** BEGIN Document passage **

During 2006 while the US government focused on the deteriorating situation in Iraq, the US dollar declined sharply against many currencies. By December China’s central bank was expressing its concern that the massive US trade deficit could lead to a run on the dollar and to an international financial crisis.
Paul Craig Roberts is an economist and a nationally syndicated columnist for Creators Syndicate. He served as an Assistant Secretary of the Treasury in the Reagan Administration. He is a former editor and columnist for the Wall Street Journal, Business Week, and Scripps Howard News Service. He is a graduate of the Georgia Institute of Technology and he holds a Ph.D. from the University of Virginia. He was a post-graduate at the University of California, Berkeley, and Oxford University where he was a member of Merton College. He is considered to be a Reagan conservative.
01/02/07"Information Clearing House" - Paul Craig Roberts
During 2006 while the US government focused on the deteriorating situation in Iraq, the US dollar declined sharply against many currencies. By December China’s central bank was expressing its concern that the massive US trade deficit could lead to a run on the dollar and to an international financial crisis.
Since WW II the US dollar has been the world’s reserve currency, the currency in which oil is billed and international trade accounts are settled.
The low US saving rate means that Washington’s budget deficits must be financed by foreign lenders, who are awash in US Treasury bonds. The massive US trade deficit means that foreigners acquire US assets as payment for US consumption of goods made abroad.
Foreigners are worried about their large dollar holdings, because there is no indication that the US can reduce either deficit. The war against Iraq has run up the US budget deficit, and the practice of US corporations of producing offshore for their US markets has increased the US trade deficit. Every time a US company moves its production abroad, domestic output is turned into imports.

** END Document passage **
** BEGIN Recorded information **

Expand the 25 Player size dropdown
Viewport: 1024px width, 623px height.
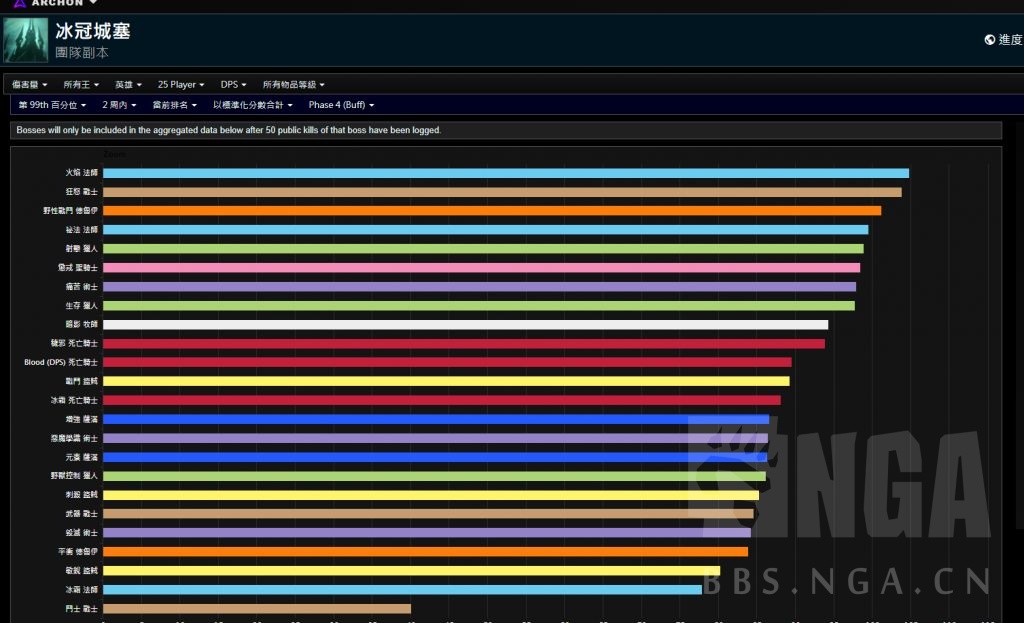tap(181, 85)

** END Recorded information **

According to the article on the US dollar, since when has the dollar been the world's reserve currency? The listing has nothing to do with the article on the US dollar.

The solution
Since WW II.